Yaşadığımız bu deprem felaketini ‘ilâhî bir ikaz’ olarak adlandırmak çok yanlıştır. Niye ‘ilâhî ikaz’ olsun ki; Rabb’imizin bize bir garazı mı var? “Büyük günahlar işledik de o yüzden başımıza geldi” demek işin kolayına kaçmaktır. Ne günahlar işleyen ülkeler, halklar var; oralarda hiç deprem falan yok. Bizim temiz kalpli bilgisiz insanlarımızı denetim altına almaya, uyuşturmaya çalışan din adamı kılıklı çıkarcıların uydurması bu ‘ilâhî ikaz’ yalanı.

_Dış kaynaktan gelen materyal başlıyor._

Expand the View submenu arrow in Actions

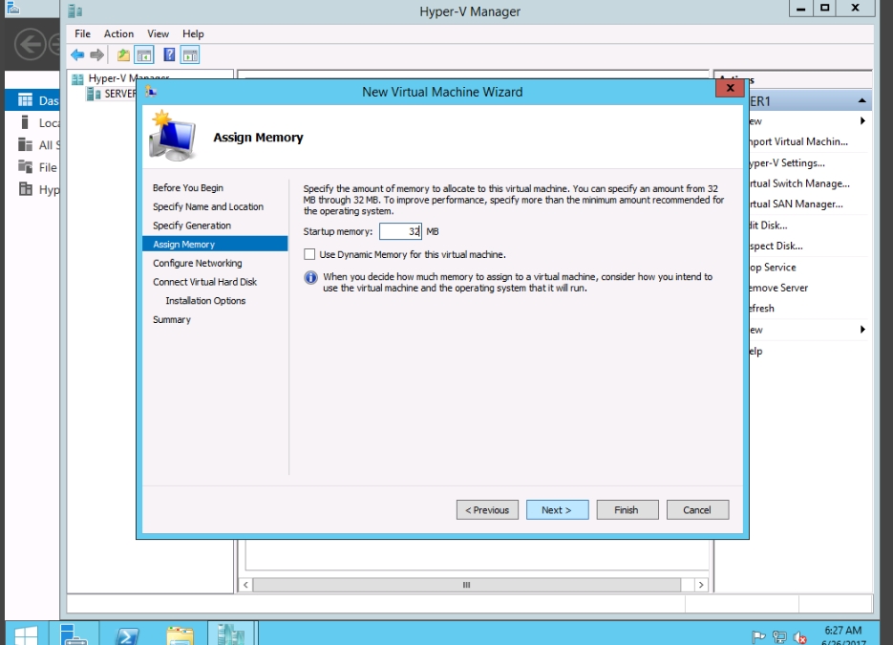tap(862, 121)
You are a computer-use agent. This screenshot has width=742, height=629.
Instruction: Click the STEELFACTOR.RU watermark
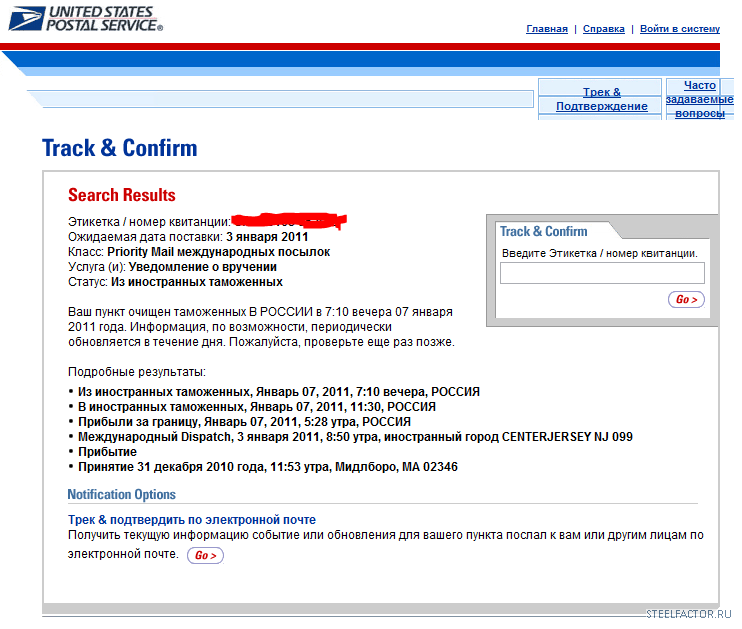point(689,614)
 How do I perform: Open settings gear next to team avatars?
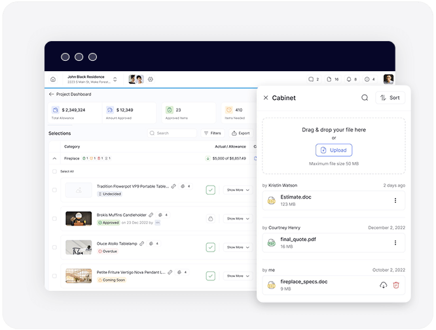[151, 79]
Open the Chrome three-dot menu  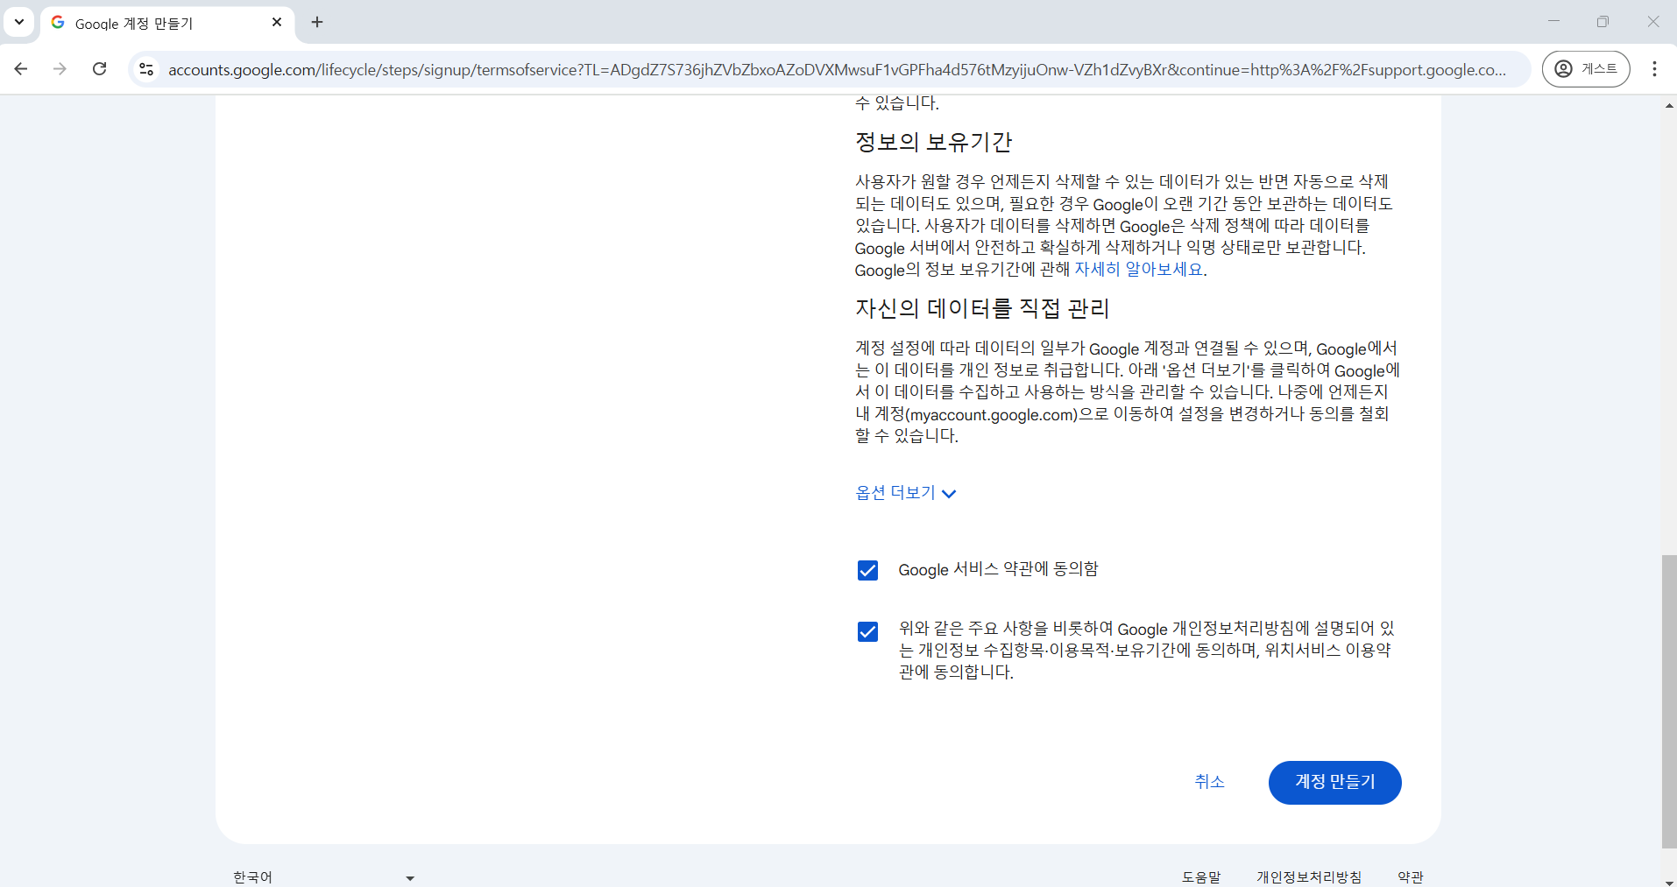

Yukarıda da vurguladık; Türkiye fay hatları üzerinde bulunuyor. Gezegenimizin kara yüzeyini pürüzsüz, yusyuvarlak (portakal yüzeyi) gibi düşünmeyelim; kat kat, inişli çıkışlı katmanları var. Yerkabuğunun altına indikçe kaynayan bir sıvılaşma karşımıza çıkıyor. Merkezi magma, ateş topu. Yüzeydeki katmanlar fay hatlarında, içeriden yapılan baskının etkisiyle, yer değiştirip birbirinin üzerine biniyor. Deprem budur. Bu yeryüzü gerçeğidir. Türkiye jeofiziği bu yapıya sahiptir ve aralıklarla sallanacaktır. Burada bir felaket falan yoktur. Coğrafyamızın bu gerçeğine karşı hazırlıklı olmazsak işte o zaman ‘felaket’ olur. Tıpkı yağmurun yağmasının felaket olarak algılanmaması, bir doğa olayı olarak algılanması gibi. Ama siz önleminizi almazsanız bu doğa olayı da felaketiniz olabilir. Bir örnekle açalım: Hollanda’da metrekareye düşen yağış miktarı birçok ülkeyle kıyaslandığında çok fazladır. Ama bu ülkede kanallar, kanalizasyonlar, mazgallar o kadar güzel yapılmıştır ve sokaklar, yollar o kadar güzel döşenmiştir ki aşırı yağış bile bir sorun teşkil etmez. Hollanda’dan daha az yağış alan bazı ülkeler de vardır ki, buralarda altyapı yetersizliği yüzünden seller, taşkınlar, su basmaları görülür. İşte sınava ‘yeterince hazırlanmış’ ülkeler ile ‘hazırlığı yetersiz’ ülkeler arasındaki fark.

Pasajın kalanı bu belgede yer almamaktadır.